3. Facilitating the rise of challenger banks

Chances are that you either bank with or know someone that banks with a challenger bank such as Chase, N26, Monzo and Starling Bank – those that are transforming the delivery of financial services. The consumer focus on mobile banking and digital-first experiences has seen these banks capture a market that is increasingly frustrated with the legacy technology limitations of high street banks. So much so that in 2022, this global market was estimated at $66 billion, and is now expected to grow by almost a third to $96 billion by the end of the year.

The UK’s Starling Bank has trailblazed the use of multiple clouds to harness the vast scale of compute that is needed to take a data-centric approach to financial services delivery and champion customer experience. With the availability of vast quantities of anonymised data in public clouds, it has used AI to simplify otherwise complex customer trends and behaviours, moving quickly to predict demand or address issues – a key differentiator from high street competitors. This approach has produced new platform upgrades like instant savings spaces, virtual cards or multi-currency payments.

Beyond speed, the bank has delivered better, more accurate insights into payments. Supported by edge networks, it offers merchant identification and real-time location information, so customers can easily find out who they have paid, when and where, alleviating fears of fraud. This relentless focus on customer experience, aided by cloud computing, has supported Starling’s growth and industry influence.
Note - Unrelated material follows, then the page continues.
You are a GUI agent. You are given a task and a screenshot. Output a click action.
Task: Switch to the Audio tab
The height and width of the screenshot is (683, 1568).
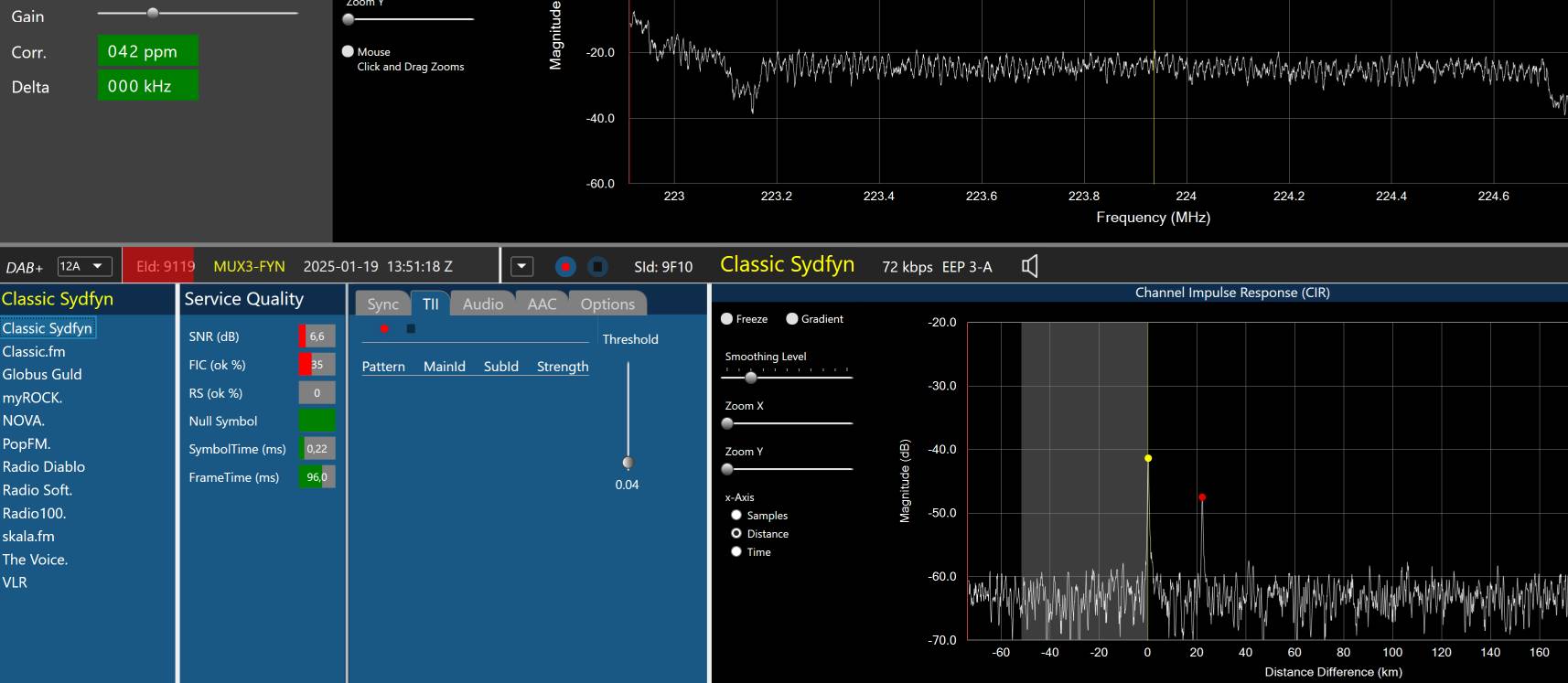[x=482, y=304]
It is now the first challenger bank to post a profit, and has fundamentally changed the industry landscape – as many as 43 challenger banks were created in 2022 according to data released by Finbold.
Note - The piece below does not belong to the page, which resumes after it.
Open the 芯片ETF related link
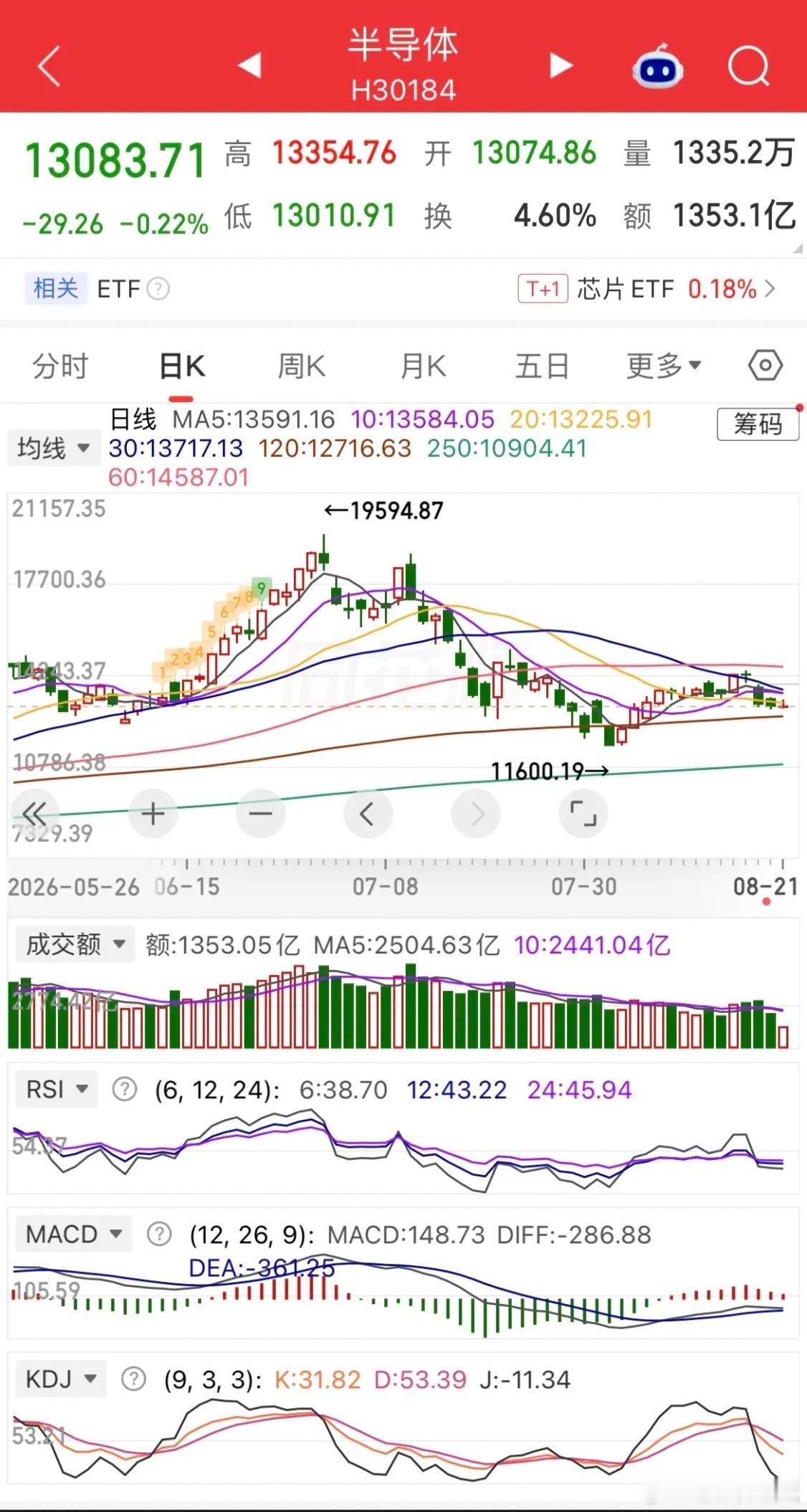 pyautogui.click(x=646, y=289)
4. Improving healthcare provision

The world continues to witness first-hand how technology is driving healthcare provision. Cloud computing, for instance, has been at the heart of the test, trial and implementation process of vaccination programmes. It has allowed pharma companies to store confidential patient data at scale, across both public and private networks, and rapidly analyse the results before making iterations to the development process.

But at a more granular level, multi-cloud strategies are driving tangible healthcare progress boosting the effectiveness of individual treatments and patient experiences. In Saudi Arabia, for instance, the Ministry of Health is running multiple clouds in tandem, to support its thousands of hospitals, clinics, and pharmacies. It has switched from labour intensive, energy-hungry servers and moved its IT operations into different clouds, so workloads can be moved instantly between providers, while giving the Ministry’s IT team visibility of, and ability to manage the workloads from a single pane of glass.
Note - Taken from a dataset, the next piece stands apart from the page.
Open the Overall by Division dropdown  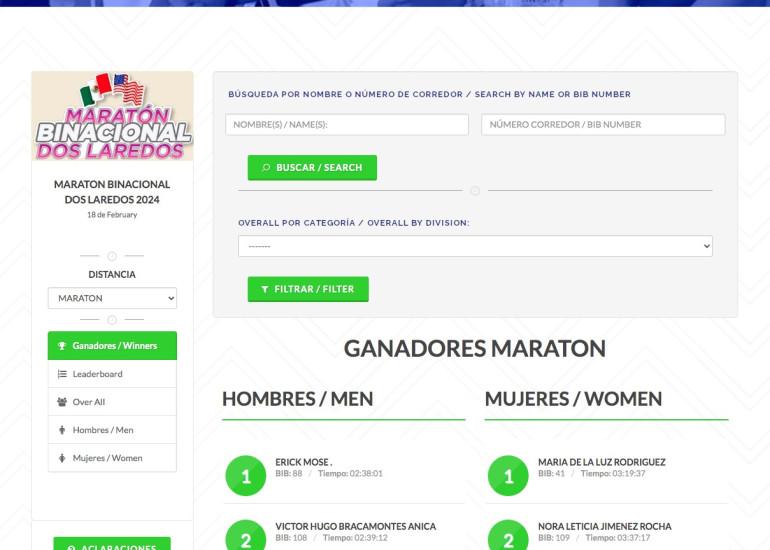pyautogui.click(x=475, y=246)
On the ground, this means that doctors, nurses, and patients have reliable and secure access to records wherever they are, and all healthcare professionals (including hospital managers and operators), have improved access to the data they need, without worrying about potentially disruptive IT outages. This all translates into better use of resources and improved services for healthcare workers and patients, and a healthcare services.

Ultimately, rapid application development, powered by evolving public and private 5G networks, and delivered through multi-cloud methodology, demonstrates technology acting in concert to meet these types of business use cases. This is how a variety of industries can test the limits of what’s possible with innovative new products, services and experiences.

These are beyond theory too. Use-cases in fashion, transport, healthcare and financial services show only a few of the vast benefits which running multiple clouds, and allowing applications to seamlessly move and migrate, can have. As industries continue to rely heavily upon infinite connectivity to power their transformation, brands and businesses are discovering how it can accelerate data insights, time-to-market and treatments, while aligning themselves to customer demands and innovation in their focused markets.